En el siglo XXI quienes han sido capaces de arrinconar con éxito las ideas de la nueva izquierda en el mundo no son los que vociferaron autoritarismo de derecha. Ellos sólo han sido golondrinas que no hicieron verano, y sólo fueron interludios que le permitieron reorganizarse al populismo de izquierda. Patearon el péndulo haciendo que volviera con más fuerza, hasta el punto de fortalecer más a la izquierda (Bolsonaro, Trump, etc). Los que lo han hecho sustentable (Macron, Lacalle Pou, CDU alemana) fueron quienes entendieron que, ante el autoritarismo y la superioridad moral, había que defender la libertad y la democracia. Ese era el antídoto.

Pero hay una herida abierta a las ideas liberales también en el mundo de la derecha, que le regala ese relato a la izquierda. La reacción histérica para enfrentar a la ilustración oscura se ha enconado en mostrarse igual de oscura. Hace unos días un cantautor que cantaba “amor… amor” en los 90, cambió su estribillo por el que “le pasen balas” a la inmigración y habló de una “cultura asquerosa”, refiriéndose a las costumbres alimenticias de otro país. Un analista de derecha en un diario llamó a armar a los ciudadanos como forma de enfrentar la delincuencia y alguien volvió a repetir la idea de que los pobres eran pobres simplemente porque no trabajaban lo suficiente.

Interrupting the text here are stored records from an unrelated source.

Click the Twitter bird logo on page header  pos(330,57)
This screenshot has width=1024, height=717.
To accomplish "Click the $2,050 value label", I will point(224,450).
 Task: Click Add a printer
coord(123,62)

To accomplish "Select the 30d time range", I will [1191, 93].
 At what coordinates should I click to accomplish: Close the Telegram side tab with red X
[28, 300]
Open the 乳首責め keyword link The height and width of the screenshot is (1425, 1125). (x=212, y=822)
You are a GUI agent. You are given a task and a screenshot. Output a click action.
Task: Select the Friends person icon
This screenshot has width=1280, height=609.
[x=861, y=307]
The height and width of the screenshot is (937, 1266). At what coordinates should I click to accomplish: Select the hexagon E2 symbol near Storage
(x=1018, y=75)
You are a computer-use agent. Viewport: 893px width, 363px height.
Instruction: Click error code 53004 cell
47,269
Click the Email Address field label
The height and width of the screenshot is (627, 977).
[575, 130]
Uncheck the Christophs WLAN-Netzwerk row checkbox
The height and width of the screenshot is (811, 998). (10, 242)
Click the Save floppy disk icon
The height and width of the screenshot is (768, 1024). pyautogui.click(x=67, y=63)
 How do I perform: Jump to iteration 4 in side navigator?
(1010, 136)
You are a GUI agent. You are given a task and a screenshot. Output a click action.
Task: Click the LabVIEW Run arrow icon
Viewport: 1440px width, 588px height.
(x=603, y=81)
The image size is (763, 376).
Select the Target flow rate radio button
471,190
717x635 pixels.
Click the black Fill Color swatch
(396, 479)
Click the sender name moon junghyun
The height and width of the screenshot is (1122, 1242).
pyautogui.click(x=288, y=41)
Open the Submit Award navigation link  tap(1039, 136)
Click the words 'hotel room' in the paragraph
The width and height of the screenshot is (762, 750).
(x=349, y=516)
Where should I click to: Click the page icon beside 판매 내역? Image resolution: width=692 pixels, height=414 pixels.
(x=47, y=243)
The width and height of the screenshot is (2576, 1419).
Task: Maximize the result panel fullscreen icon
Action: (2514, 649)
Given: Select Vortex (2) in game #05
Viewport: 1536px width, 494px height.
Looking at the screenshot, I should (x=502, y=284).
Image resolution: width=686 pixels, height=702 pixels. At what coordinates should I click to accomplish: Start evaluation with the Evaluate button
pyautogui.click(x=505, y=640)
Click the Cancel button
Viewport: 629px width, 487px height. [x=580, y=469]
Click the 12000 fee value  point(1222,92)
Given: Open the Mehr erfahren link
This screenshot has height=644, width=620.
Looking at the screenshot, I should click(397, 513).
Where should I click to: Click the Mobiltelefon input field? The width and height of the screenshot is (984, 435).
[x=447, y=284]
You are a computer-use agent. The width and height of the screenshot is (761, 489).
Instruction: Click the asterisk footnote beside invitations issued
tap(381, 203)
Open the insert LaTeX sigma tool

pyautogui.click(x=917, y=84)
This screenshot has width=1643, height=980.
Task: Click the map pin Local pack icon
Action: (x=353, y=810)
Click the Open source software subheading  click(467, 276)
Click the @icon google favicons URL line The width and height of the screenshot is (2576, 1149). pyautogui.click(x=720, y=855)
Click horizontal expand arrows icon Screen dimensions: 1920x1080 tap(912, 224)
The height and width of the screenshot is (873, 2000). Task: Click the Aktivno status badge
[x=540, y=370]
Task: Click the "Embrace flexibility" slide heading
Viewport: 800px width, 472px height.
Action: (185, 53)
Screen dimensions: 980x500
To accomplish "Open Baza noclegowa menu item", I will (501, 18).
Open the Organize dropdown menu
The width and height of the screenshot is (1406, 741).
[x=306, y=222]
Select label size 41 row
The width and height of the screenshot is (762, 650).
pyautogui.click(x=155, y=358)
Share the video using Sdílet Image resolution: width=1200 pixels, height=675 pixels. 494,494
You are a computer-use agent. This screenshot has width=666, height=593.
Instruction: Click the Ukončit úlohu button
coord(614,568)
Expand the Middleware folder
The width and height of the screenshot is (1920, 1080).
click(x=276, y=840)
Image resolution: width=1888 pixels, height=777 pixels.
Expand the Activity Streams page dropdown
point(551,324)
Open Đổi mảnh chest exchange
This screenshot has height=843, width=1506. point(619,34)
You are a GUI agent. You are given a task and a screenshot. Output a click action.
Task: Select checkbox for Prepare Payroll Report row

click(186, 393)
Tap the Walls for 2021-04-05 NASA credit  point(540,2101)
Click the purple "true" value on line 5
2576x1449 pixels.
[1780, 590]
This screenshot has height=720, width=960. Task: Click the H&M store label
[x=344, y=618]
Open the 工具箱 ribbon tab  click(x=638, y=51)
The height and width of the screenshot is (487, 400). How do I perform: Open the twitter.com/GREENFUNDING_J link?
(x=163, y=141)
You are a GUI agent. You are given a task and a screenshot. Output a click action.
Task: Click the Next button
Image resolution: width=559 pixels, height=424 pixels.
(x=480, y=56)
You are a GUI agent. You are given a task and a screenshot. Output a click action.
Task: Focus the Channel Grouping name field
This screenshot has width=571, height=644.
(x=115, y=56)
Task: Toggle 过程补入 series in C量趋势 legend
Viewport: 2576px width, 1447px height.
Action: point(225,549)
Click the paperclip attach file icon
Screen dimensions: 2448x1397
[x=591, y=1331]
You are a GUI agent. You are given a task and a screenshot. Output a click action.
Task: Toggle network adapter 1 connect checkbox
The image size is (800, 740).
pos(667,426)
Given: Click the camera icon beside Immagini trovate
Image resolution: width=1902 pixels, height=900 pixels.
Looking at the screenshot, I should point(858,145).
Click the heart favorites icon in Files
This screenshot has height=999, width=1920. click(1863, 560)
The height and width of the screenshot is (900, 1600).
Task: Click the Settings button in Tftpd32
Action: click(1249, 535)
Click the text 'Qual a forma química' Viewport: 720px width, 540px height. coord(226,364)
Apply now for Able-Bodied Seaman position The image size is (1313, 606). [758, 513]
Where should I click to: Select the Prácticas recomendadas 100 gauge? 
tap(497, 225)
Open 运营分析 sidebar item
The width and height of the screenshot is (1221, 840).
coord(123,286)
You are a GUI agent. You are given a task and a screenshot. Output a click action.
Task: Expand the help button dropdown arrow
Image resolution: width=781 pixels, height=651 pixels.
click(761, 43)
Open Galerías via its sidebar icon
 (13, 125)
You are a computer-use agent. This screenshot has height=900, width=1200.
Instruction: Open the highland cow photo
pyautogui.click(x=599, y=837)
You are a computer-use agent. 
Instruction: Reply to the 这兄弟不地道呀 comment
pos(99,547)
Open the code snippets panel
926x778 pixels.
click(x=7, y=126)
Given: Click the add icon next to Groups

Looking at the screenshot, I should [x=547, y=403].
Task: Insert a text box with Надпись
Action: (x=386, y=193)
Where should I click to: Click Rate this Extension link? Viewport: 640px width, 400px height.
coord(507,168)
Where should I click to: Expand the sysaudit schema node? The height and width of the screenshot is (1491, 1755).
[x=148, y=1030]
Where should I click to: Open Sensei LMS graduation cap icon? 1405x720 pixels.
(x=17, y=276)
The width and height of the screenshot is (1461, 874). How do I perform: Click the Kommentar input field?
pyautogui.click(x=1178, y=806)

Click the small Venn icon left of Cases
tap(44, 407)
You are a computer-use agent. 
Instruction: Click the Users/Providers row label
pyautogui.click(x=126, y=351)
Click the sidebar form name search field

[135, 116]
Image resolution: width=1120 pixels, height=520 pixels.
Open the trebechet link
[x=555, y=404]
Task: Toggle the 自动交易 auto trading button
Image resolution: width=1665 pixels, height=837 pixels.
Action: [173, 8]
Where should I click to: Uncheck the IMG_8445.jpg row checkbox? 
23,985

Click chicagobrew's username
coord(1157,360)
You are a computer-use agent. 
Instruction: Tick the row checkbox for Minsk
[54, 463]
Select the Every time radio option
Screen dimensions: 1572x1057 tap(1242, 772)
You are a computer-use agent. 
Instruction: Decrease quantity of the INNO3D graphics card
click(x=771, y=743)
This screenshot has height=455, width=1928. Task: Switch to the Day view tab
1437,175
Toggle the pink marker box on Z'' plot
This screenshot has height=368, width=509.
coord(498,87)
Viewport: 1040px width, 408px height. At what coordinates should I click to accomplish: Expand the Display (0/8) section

No es el odio lo que moviliza a las grandes mayorías, sino la esperanza de una vida mejor. Y eso la izquierda lo entiende. Por lo mismo, del centro y la derecha esperan algo más sofisticado que esas explicaciones sesenteras que siguen la doctrina de McCarthy: hay que perseguir el comunismo. Si esa va a ser la forma, el resultado va a ser evidente.

No basta unirnos como oposición para derrotar al gobierno, hay que entender que las ideas de la libertad implican no caer en la oscuridad de creer que todo vale para ganar. Se requiere autoridad, no autoritarismos. Se requieren líderes, no dictadores. Se requiere Estado de Derecho, no imposición moral del poder. El narco y el terrorista que combate el poder sabe que su principal enemigo son las instituciones poderosas, más que las personas poderosas, porque tarde o temprano estas se corrompen -miren el caso de Hermosilla. Es el poder impersonal el que castiga e impone el orden, no el ejercicio desquiciado del poder.

Por razones prácticas son más los chilenos que quieren defender su libertad que los que quieren renunciar a ella, como son más los que prefieren vivir en el Estado de Derecho que en la barbarie. Y por razones éticas la oposición política no debe olvidarse de lo que le pasó la última vez que renunció a su vocación democrática y el costo que tuvo para miles de chilenos en la dictadura. A esta hora hay un mantra que debería aprender la oposición: con la democracia siempre y con el autoritarismo o el populismo, nunca. Todo lo demás es ganar un rato para perder para siempre.

Sebastián Sichel, abogado y excandidato presidencial.